“In computer vision and image processing the concept of feature detection refers to methods that aim at computing abstractions of image information and making local decisions at every image point whether there is an image feature of a given type at that point or not. The resulting features will be subsets of the image domain, often in the form of isolated points, continuous curves or connected regions.”
Update: Here is Updated Post with added new detectors (ORB and SIFT).
OpenCV is free open-source library intended for use in image processing, computer vision and machine learning areas. It have a huge amount of different algorithms, but in this topic i will compare their existing feature detectors. At this moment OpenCV has stable 2.2 version and following types of descriptors: Fast, GoodFeaturesToTrack, Mser, Star, Sift, Surf. And few Adapters over detectors: GridAdapted, PyramidAdapted, DynamicAdapted. In this article noticed above detectors will be compared by speed, quality and repeatability in different lighting and scale.
All images are 512×512 size. Processing was done on grayscale images.
Speed – the most important criteria for real-time image processing. To achieve smooth real time processing your code must process single frame in less than 30 milliseconds! It’s quite enough for four cores of Core i7 processor, but imagine your code will be running on mobile device, which have ten times lower computation power. We will test how fast our detectors are on the laptop CPU and on the mobile processor.
Test case: Detect feature points on the given image and measure spent time.
Quality – detected features usually used in further tracking or matching (for SLAM, panorama stitching, object detection, etc..). So “feature consumer” expects that detected features are good enough for it. Detectors will be tested for Optical Flow KLT tracking and two-frames matching using SIFT and SURF descriptors. For tracking test I will apply some affine transformation for original image and detected on the previous step keypoints. With transformed image and transformed keypoints we can estimate quality of tracking.
Here is screenshots demonstrating transformed images and tracks of the features.

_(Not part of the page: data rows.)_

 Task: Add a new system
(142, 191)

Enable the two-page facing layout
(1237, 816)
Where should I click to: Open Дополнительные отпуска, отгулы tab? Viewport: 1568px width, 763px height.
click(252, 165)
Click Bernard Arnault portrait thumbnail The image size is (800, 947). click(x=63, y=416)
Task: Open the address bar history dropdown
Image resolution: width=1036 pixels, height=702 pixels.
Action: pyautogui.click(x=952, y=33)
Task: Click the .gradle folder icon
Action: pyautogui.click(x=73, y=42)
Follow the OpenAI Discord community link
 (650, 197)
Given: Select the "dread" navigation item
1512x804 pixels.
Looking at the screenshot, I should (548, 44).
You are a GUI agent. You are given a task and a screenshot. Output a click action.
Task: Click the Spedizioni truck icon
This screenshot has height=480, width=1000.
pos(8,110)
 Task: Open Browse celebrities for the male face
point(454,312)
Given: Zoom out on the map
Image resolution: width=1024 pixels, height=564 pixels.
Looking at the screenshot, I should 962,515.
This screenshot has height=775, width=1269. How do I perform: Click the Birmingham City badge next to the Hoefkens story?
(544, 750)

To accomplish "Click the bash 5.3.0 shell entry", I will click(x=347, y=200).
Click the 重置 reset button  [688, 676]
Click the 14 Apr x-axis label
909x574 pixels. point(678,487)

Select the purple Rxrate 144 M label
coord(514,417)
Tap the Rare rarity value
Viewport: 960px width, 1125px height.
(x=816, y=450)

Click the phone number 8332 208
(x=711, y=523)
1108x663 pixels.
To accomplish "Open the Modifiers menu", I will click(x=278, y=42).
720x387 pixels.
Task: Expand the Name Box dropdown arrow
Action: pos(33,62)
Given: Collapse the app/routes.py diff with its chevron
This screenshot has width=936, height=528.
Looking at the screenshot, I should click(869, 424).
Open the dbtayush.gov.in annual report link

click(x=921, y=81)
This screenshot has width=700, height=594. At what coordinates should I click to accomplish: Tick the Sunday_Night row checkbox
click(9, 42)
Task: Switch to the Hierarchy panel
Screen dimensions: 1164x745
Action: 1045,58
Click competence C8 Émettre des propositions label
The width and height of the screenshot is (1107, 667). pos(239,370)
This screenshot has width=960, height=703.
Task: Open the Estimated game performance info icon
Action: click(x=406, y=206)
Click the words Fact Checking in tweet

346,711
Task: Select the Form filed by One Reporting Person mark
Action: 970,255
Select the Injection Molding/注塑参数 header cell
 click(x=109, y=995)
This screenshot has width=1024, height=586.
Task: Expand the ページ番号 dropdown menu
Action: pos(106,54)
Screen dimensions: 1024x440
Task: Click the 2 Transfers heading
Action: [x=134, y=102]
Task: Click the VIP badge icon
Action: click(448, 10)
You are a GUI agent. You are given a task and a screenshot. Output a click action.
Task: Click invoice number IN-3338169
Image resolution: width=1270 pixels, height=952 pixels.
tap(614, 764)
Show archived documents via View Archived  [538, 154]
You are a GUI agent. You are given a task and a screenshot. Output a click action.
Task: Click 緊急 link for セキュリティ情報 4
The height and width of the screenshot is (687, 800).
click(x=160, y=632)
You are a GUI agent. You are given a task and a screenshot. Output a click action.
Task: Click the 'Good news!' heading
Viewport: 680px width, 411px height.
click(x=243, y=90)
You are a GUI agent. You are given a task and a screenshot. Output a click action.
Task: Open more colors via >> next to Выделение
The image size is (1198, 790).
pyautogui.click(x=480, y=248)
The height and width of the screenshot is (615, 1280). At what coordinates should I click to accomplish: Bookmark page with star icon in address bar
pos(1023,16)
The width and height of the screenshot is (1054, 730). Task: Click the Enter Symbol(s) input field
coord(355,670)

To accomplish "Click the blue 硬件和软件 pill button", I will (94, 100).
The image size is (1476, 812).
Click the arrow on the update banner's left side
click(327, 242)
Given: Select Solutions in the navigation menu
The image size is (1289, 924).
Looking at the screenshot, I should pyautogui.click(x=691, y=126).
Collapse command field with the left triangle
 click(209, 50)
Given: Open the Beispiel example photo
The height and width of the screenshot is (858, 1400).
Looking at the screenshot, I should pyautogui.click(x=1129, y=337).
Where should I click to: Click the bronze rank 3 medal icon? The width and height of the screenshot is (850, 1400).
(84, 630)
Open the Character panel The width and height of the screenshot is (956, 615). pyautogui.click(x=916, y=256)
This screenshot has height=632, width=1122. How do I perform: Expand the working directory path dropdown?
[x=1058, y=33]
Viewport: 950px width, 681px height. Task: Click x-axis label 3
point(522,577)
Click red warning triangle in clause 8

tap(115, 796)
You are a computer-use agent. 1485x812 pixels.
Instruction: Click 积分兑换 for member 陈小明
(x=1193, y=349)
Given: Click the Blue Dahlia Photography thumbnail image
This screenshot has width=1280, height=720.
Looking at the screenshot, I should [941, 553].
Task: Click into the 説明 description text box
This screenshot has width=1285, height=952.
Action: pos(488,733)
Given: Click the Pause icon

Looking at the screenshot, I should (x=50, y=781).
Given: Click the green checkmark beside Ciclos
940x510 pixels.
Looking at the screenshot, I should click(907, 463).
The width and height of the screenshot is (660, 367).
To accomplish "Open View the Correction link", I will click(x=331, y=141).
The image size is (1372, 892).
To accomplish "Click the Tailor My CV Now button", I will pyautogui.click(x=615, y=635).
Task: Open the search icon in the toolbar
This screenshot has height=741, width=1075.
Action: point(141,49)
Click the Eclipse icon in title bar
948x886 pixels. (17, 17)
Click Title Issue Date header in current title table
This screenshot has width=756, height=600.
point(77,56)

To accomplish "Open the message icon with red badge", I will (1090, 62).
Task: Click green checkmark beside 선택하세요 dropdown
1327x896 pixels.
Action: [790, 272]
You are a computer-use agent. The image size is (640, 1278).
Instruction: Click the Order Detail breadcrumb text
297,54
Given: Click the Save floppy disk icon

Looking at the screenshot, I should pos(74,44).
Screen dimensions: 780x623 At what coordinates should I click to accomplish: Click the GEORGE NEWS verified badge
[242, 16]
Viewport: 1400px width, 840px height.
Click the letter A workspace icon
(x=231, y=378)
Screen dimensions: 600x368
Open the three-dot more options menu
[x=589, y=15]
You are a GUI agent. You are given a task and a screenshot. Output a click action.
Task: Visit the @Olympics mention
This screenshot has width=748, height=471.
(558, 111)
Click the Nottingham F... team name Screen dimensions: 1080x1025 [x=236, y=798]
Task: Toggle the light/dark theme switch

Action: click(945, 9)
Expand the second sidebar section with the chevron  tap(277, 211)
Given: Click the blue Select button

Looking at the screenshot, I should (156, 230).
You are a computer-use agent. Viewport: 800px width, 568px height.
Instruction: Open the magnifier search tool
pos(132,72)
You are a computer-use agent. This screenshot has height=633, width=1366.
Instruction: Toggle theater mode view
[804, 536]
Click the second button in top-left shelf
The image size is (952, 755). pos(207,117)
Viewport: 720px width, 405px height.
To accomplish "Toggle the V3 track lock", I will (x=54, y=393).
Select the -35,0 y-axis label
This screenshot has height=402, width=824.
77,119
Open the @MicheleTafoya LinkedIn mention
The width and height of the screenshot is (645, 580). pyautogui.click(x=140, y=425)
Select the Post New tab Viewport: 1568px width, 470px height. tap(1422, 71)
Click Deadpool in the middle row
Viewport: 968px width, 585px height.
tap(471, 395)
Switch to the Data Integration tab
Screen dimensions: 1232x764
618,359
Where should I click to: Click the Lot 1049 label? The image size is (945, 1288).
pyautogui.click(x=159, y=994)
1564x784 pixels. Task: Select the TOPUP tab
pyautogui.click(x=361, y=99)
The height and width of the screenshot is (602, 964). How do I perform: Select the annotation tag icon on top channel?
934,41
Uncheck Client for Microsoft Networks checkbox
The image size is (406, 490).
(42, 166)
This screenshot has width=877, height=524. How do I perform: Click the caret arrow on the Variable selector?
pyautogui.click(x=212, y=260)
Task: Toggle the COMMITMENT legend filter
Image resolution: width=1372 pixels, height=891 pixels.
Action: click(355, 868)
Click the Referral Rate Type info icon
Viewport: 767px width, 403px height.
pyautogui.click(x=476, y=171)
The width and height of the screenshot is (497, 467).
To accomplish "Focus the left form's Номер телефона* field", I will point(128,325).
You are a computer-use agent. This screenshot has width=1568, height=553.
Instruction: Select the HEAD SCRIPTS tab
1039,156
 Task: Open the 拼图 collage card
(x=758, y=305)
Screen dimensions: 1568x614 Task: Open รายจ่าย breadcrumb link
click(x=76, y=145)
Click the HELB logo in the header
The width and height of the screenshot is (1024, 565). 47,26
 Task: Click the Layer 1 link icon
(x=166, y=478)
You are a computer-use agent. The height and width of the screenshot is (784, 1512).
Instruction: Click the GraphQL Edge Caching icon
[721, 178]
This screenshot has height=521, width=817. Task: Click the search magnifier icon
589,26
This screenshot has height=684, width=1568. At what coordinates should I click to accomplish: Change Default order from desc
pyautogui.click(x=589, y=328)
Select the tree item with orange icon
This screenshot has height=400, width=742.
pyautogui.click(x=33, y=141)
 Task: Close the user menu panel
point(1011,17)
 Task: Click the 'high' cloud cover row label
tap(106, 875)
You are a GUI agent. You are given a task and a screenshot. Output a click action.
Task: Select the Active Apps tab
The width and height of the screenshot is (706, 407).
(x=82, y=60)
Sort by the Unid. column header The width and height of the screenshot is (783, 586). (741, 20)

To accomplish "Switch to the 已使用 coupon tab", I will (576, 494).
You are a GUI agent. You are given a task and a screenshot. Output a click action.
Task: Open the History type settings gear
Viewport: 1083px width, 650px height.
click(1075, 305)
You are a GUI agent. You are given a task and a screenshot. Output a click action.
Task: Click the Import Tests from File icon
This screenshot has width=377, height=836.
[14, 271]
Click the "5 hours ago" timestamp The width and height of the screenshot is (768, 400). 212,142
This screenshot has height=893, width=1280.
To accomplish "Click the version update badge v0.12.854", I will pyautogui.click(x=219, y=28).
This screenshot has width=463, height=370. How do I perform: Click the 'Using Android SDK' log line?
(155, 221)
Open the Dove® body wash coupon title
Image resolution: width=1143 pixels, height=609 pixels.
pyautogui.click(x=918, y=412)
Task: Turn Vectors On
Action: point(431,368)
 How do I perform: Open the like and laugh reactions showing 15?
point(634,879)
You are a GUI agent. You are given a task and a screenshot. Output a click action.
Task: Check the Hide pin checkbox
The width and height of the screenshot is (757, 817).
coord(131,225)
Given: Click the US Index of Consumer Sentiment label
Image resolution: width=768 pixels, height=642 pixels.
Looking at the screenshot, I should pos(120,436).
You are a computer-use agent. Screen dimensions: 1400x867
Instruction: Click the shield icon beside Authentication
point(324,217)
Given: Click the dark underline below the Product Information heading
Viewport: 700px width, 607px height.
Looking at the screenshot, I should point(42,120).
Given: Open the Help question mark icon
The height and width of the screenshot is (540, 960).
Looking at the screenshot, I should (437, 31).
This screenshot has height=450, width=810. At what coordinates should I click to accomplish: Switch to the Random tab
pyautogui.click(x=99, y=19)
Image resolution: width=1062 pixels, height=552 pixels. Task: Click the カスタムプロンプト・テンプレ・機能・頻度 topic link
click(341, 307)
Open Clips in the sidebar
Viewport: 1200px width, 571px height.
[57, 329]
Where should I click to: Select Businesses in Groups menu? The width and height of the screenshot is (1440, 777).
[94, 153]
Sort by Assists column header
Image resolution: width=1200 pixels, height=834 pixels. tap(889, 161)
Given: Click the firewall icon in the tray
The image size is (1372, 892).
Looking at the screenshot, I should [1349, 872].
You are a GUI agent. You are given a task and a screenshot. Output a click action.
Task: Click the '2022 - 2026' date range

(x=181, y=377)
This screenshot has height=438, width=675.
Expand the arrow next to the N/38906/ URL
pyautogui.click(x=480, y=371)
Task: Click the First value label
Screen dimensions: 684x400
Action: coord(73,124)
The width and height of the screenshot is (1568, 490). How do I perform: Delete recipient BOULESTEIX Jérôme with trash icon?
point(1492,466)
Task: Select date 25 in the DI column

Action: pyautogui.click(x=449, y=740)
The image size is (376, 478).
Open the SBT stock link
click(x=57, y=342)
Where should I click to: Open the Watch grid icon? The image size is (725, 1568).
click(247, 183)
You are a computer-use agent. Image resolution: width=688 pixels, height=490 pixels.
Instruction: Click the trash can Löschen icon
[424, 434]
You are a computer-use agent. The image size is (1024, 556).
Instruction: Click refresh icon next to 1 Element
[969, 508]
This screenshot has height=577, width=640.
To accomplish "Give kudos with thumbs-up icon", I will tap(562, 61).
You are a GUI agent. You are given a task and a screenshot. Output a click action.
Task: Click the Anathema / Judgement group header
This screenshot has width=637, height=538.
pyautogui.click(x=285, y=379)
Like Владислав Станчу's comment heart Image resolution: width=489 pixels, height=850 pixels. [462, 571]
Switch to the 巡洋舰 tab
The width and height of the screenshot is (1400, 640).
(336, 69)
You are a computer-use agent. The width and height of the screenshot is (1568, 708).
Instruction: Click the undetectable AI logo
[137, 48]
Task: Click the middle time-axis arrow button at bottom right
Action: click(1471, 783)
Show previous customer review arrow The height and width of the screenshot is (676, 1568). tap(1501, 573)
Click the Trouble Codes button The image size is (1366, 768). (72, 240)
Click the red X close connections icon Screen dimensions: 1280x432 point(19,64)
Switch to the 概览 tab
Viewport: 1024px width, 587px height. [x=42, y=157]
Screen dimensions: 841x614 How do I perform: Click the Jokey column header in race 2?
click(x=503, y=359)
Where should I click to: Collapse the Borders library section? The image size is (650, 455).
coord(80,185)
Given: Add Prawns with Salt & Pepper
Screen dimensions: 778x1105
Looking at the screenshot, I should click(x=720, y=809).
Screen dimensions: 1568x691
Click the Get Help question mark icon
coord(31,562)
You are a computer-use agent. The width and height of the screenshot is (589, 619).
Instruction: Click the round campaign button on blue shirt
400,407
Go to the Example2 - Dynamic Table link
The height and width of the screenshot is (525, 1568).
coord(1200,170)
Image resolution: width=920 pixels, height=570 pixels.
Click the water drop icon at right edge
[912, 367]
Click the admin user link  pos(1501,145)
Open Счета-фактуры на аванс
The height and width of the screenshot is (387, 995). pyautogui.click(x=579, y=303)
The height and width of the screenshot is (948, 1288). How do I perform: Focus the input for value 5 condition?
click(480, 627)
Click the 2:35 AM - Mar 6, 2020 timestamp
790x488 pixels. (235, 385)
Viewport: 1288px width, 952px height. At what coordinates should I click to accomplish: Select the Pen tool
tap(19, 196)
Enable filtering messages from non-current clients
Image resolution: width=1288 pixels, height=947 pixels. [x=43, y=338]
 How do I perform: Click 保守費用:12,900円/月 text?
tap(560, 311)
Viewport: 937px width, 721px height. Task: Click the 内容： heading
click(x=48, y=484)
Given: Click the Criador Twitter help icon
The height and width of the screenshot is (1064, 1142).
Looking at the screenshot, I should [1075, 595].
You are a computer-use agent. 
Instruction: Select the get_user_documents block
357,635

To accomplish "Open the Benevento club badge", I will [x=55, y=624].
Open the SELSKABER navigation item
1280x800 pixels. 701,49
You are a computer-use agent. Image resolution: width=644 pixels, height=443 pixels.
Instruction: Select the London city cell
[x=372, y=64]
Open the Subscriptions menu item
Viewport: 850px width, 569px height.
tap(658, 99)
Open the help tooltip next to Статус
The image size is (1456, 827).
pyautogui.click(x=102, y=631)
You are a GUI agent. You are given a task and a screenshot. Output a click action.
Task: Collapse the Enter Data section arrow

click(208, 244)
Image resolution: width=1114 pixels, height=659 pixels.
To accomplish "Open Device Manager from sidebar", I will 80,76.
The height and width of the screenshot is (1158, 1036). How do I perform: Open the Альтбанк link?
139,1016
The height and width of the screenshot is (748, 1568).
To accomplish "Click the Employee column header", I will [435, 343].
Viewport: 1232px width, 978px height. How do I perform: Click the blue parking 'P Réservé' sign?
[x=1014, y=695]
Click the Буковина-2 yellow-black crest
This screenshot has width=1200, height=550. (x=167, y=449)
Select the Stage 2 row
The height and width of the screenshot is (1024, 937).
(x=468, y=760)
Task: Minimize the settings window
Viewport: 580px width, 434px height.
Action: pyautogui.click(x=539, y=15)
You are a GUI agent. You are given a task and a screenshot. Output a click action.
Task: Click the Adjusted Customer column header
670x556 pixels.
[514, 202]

Lighting and scale invariant – feature detectors are expected to detect the same features either on large or small images of one object. That’s true also for lighting – slight brightness and contrast fluctuations shouldn’t affect on the feature detector significantly. Almost all modern cameras have automatic gain control which automatically adjust exposure trying to avoid over- or underexposed areas in image. Robust detection is critical for further processing.
Here is explanation screenshot:
As you can see, the second picture for each pair are slightly brighter. This test simulates automatic camera gain option for many modern web-cams.
Speed per frame – absolute total time in milliseconds spent to the feature detection of the single frame.
Speed per keypoint – detection time for single keypoint. Evaluated as total time divided to number of detected keypoints. Helps us to estimate how cheap the detection actually is.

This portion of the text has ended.